What happens when engineers work more than one job
There’s a news story going around about an engineer called Soham1 who was routinely “overemployed”: he maintained remote jobs at multiple tech companies simultaneously, collecting their salaries in parallel. When one disgruntled employer shared a warning on Twitter, a shocking amount of other companies posted on Twitter and Hacker News to say that they too had hired Soham. How can any of this work? Particularly in a difficult engineering market, how can someone get hired at multiple jobs at the same time and stay long enough to make it worthwhile? And if they’re able to be productive, is it really a problem?
Holding down multiple jobs
Tech companies are surprisingly vulnerable to this strategy for a few reasons.
First, they support remote work, which obviously makes this whole thing possible: you can’t be physically at multiple workplaces, but you can be sort-of-active on multiple work laptops at the same time. This goes double for async-first companies where you don’t even need to be on Zoom calls.
Second, becoming useful at a tech company requires a long process of onboarding and becoming familiar with the existing codebase. It’s normal for new hires to spend weeks or even months getting up to speed before they’re fully productive, so someone who’s willing to half-ass it and run out the clock can plausibly claim that they’re still onboarding for a while.
Third, the skill of doing well at a tech company is broadly separate from the skill of interviewing at a tech company. If you prioritize your interviewing skills, it’s possible to come across very well. By all accounts, Soham interviewed exceptionally well - as you’d expect, for someone who’s based their career around interviewing a lot.
Fourth, lots of small tech companies want to hire really strong engineers but don’t pay really strong compensation. If you’re a strong engineer willing to work for low compensation (because you’re collecting it from many different companies), I imagine tech companies will see you as a bargain and snap you up. It’s an example of the classic con-artist principle that the best cons are ones where the mark thinks they’re conning you.

#### PROBLEM TO SOLVE
Continue the piece on engineers who hold several jobs at once, starting after its final sentence.

[Data records]
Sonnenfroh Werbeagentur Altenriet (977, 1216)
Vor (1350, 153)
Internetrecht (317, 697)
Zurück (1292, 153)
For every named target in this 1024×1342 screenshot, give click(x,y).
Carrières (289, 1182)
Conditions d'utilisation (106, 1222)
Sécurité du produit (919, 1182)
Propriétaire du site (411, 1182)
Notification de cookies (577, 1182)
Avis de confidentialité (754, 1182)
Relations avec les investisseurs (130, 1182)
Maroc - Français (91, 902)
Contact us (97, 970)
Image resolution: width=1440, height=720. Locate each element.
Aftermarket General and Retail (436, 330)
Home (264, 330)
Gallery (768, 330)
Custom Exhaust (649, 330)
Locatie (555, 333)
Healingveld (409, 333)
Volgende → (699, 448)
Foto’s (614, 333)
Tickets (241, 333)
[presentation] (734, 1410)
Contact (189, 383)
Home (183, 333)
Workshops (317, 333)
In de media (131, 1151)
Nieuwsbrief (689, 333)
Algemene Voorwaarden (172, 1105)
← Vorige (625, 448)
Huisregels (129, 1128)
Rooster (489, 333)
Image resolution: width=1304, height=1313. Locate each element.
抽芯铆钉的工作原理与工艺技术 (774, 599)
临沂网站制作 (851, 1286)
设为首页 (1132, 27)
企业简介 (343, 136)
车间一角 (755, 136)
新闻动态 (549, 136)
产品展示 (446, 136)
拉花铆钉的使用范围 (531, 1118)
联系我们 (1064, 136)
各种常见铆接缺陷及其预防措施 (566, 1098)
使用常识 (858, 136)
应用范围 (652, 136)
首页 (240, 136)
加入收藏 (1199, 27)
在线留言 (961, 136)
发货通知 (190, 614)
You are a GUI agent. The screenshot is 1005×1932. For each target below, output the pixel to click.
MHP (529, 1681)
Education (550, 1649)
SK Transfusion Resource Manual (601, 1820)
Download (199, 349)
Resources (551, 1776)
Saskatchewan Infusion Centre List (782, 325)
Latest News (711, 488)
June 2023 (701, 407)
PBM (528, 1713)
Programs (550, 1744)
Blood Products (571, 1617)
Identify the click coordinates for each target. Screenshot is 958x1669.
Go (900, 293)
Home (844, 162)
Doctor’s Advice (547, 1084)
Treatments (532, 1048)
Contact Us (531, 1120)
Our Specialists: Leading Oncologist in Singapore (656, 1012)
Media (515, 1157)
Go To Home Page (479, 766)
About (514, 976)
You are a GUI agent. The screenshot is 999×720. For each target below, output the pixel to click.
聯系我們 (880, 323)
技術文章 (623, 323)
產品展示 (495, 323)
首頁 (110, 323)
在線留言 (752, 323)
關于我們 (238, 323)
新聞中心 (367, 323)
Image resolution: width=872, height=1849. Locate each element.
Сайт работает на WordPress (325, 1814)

#### WRITTEN REPLY
If you’re doing useful work, is it a problem?
Many of the employers who claim to be now firing Soham say that they’re firing him because he’s overemployed: i.e. not because he’s performing badly. First, is this plausible? Can you be performing well (or at least well enough) at multiple tech jobs? I think you can.
Skilled engineers can do a reasonably good job in a shorter amount of time than many people imagine. An hour of focused work can produce something really useful, and the asymmetrical nature of software work means that a few big wins can be enough value to make it worth employing you for a long time. Because tech work is also famously impossible to estimate, it’s also very easy to claim that you’re working on something for longer than you’re actually working on it. At the end of the day, the engineer working on a project is the only one who really knows how hard it is. Even if the final result is just two lines of code, those two lines of code could plausibly have required days or weeks of careful work.
Of course, if you’re only working for an hour or two a day, you’re not going to do as well as if you were putting in a full workday. There are two reasons for that2. The first one is obvious: you simply won’t have as much time to do the work. Even if you’re aiming for low-effort high-value tasks, you’ll have to be right every time. If any of your one-hour sprints ends up being wasted effort, it’s as if you wasted an entire day.
The second reason is a bit subtle. Particularly for more senior engineers, when a company employs you, they’re not just renting the time you spend sitting down and typing code. They’re renting the ambient processing you’re doing for the rest of the workday. Or even the ambient processing you’re doing in the shower, or while you sleep, and so on. I have worked with very effective engineers who only spent an hour or two a day actively “working”. But they were so effective because they spent the rest of the day thinking. When they sat down to work, they had hours and hours of background processing helping them make the right decisions and come up with useful new ideas.
Final thoughts
If you’re working multiple jobs, you’re cheating your employers out of that ambient processing time. You can’t usefully reflect on three jobs’ worth of problems simultaneously. You might still be able to do some good work, if you’re a strong engineer. But you won’t be able to do great work.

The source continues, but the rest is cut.